There are many groups trying to get doctors to speak with patients about their weight. I have a new approach to this, targeted for men (and the women who care for them), I’d like to talk about at SXSW:
For the first time in a long time, pharmaceutical companies and organized medicine are interested too. Their approaches are different, and like any good communicators, they try to meet their audiences wherever they’re starting. Pharma is especially on the ball.
After taking heat for giving Paula Deen a reported $3m for taking and then promo-ing a diabetes drug, Novo Nordisk has imagined and crafted an accessible if conventional site, a national tour, a series of (good looking) recipes and charming accents, plus several familiar faces to get diabetics and pre-diabetics on the right track. It’s well-put together. But is it really helpful to people with diabetes?

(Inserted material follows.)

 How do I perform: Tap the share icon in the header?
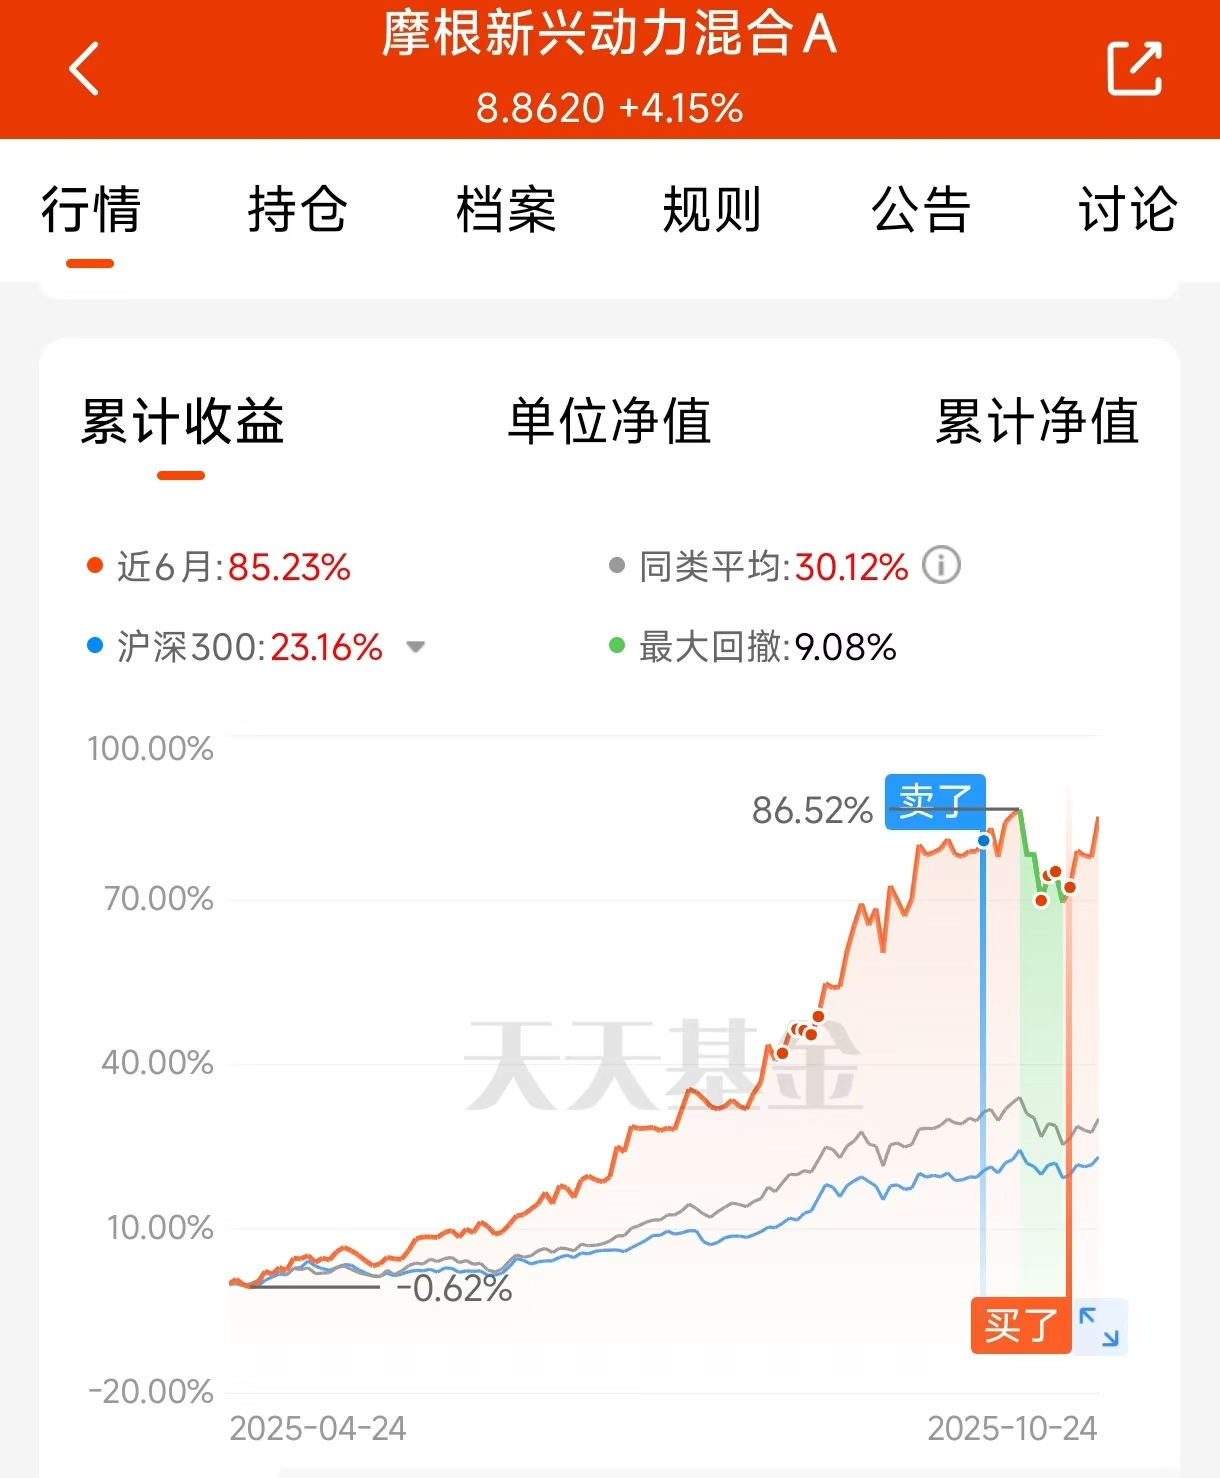click(x=1135, y=68)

The re-named American Dietetic Association (now DCE) sponsors this site, as does Novo Nordisk (and Victoza, a very good medicine that Paula is apparently taking).

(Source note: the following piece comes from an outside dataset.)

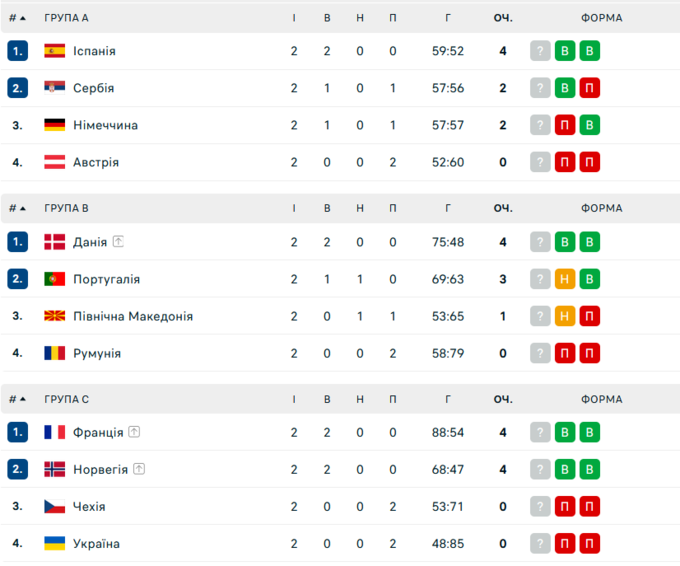Viewport: 680px width, 566px height.
Task: Open the Румунія team link
Action: click(x=97, y=353)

I looked at the recipes: they’re generally lower carb, and higher protein, which is what you want (and not what the ADA has advocated for years). The portions are very, very small.
But if you eat just these recipes, in the amount they indicate, you will lose weight and your blood sugar will fall.
The missing link: how. How do you get from A to B. The site doesn’t offer much there, and that is what is missing in most care by most clinicians as well: they simply haven’t been well-trained in the hows, becuase so much of success and successful strategy is behavioral, environmental and personal.
Sadly, that’s true even about directives to physicians. The Canadian Obesity Network has done a good job of outlining ”The 5As of Obesity Management”: it is “a set of practical tools to guide primary care practitioners in obesity counseling and management:”
- Ask for permission to discuss weight and explore readiness for change
- Assess obesity related health risk and potential “root causes” of weight gain
- Advise on obesity risks, discuss benefits treatment options
- Agree on realistic weight-loss expectations and on a SMART plan to achieve behavioral goals
- Assist in addressing drivers and barriers, offer education and resources, refer to provider, and arrange follow-up
In the U.S., doctors will have to follow and document these 5 As too (I conducted a webinar about how to counsel and document CPT, and what questions to ask, earlier this year: more next year).
But though these As are well-intentioned, and get an A for effort, they get a C for clinical helpfulness.
I’ve found it highly ineffective to immediately dig into “root causes”: people want to know what to do and how to do it. Something small, that they can be successful in. And then they need to do something else, and repeat. But the As…offer primarily academic steps, and a referral. Which is, in a way, back to square one.
There is a way out of this. That both pharma and organized medicine could enhance.
It is in using the patient’s own network as a coach, as a resource, as an accountability reservoir. It is in using modern technology, especially texting and mobile tech, to put the patient back in control. Roni Ziegler has suggested that the patient is the most underutilized resource in health care, and he (and millions of patients) are right.
If you give people the tools, and teach them to use them, and act as a guide and coach in weight loss, with the right words at the right time, you will go a long way towards solving the obesity problem. Right?